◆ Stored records
___

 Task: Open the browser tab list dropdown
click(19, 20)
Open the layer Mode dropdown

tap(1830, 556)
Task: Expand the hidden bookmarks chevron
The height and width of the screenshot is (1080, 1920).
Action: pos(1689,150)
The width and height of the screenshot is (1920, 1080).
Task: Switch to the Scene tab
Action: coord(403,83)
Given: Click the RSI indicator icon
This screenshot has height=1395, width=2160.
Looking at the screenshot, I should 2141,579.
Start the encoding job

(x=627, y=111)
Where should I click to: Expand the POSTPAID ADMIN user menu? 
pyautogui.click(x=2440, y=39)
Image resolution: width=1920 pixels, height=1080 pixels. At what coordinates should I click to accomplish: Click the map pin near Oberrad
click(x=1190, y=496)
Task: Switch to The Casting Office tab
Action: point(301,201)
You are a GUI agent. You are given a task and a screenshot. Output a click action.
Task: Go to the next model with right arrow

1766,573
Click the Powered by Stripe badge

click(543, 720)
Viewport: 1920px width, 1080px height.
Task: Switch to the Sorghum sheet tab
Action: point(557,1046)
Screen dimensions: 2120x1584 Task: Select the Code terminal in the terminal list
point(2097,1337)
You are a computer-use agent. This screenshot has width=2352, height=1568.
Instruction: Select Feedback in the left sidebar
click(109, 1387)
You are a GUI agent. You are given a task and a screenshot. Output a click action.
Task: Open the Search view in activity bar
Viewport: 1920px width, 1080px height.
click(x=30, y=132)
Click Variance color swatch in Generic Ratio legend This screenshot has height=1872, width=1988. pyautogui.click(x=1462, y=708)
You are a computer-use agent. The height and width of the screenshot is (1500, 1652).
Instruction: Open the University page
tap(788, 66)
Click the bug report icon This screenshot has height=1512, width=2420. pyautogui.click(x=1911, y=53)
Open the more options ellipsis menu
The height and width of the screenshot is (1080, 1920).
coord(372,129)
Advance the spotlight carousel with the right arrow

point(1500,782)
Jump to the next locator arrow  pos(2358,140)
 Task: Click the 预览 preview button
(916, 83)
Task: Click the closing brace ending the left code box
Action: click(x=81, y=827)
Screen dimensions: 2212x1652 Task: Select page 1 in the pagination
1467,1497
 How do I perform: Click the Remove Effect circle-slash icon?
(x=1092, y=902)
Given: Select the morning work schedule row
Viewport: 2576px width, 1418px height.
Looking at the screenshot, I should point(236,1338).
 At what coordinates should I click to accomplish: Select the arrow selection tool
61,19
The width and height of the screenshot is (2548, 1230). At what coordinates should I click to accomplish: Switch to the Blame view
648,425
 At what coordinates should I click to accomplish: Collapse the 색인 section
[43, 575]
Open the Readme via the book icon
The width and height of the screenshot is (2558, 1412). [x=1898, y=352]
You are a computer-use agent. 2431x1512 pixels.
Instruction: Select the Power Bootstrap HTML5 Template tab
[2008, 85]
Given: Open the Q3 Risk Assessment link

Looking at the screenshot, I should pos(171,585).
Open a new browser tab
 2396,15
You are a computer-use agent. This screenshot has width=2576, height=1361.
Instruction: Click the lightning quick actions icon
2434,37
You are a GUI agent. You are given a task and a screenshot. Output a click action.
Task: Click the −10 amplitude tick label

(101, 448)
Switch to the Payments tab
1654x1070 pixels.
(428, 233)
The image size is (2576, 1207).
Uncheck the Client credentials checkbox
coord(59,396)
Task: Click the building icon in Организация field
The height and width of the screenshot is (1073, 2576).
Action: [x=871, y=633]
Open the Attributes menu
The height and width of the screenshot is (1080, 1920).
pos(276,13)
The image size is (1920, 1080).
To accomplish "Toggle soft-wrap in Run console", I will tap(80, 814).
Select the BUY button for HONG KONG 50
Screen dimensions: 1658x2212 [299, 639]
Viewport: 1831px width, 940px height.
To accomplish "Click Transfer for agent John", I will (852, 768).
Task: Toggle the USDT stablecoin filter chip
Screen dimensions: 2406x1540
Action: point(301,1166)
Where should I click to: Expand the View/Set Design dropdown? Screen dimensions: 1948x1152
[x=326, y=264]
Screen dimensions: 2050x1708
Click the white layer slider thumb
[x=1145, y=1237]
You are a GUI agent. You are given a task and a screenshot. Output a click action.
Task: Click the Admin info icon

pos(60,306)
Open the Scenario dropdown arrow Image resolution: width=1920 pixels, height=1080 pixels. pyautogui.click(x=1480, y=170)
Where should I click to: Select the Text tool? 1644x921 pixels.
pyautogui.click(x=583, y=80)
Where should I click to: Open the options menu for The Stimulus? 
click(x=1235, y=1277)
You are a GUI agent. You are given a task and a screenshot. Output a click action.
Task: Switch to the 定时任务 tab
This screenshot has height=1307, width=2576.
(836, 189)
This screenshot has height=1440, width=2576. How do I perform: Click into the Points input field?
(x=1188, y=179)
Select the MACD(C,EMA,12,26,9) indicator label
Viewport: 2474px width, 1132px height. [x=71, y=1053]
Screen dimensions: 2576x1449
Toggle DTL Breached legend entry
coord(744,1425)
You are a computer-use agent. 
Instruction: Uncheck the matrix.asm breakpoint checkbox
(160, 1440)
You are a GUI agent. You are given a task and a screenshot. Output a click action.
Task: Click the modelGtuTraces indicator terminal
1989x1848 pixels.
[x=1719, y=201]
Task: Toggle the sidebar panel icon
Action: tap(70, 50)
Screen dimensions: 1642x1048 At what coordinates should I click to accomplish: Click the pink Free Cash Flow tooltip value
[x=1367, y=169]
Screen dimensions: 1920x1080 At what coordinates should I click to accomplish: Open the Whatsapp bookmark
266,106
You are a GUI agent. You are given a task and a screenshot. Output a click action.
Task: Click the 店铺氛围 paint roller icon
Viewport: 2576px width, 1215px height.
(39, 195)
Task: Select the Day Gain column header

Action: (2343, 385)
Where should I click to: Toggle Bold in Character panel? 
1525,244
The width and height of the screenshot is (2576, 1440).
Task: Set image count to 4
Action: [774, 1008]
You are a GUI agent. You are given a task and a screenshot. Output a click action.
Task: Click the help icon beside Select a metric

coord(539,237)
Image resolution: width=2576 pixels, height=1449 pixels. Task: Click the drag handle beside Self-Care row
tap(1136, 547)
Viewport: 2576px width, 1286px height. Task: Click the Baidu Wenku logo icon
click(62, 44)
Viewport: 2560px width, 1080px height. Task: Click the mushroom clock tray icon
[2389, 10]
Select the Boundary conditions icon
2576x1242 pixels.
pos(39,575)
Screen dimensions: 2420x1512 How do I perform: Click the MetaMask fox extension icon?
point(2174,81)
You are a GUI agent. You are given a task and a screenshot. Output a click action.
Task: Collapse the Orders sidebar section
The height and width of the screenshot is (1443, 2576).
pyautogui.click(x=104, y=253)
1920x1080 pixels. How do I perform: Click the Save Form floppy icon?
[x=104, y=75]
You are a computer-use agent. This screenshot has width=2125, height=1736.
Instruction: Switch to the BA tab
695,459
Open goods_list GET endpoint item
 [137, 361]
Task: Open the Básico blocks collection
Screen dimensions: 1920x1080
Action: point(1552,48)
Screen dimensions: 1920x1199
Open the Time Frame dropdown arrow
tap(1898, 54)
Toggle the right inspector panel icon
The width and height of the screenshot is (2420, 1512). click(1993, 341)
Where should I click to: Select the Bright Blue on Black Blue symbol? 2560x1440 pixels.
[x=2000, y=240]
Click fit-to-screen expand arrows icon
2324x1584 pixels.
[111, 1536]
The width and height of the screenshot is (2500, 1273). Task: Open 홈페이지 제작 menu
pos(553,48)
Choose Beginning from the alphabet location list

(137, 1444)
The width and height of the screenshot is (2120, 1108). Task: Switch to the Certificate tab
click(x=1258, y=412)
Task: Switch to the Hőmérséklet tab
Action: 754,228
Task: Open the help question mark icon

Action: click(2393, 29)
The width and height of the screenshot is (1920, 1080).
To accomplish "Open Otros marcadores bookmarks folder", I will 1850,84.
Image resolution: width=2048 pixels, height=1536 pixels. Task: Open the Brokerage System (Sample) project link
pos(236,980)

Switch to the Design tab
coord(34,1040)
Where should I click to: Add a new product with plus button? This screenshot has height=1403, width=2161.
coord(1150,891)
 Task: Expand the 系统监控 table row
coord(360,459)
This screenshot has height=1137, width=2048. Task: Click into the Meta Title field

___

◆ Exercise requirements
Copy the entries above exactly, but only from the line holding "Open the more options ellipsis menu" through the line holding "Jump to the", both included.

◆ Answer below
Open the more options ellipsis menu
The height and width of the screenshot is (1080, 1920).
coord(372,129)
Advance the spotlight carousel with the right arrow

point(1500,782)
Jump to the next locator arrow  pos(2358,140)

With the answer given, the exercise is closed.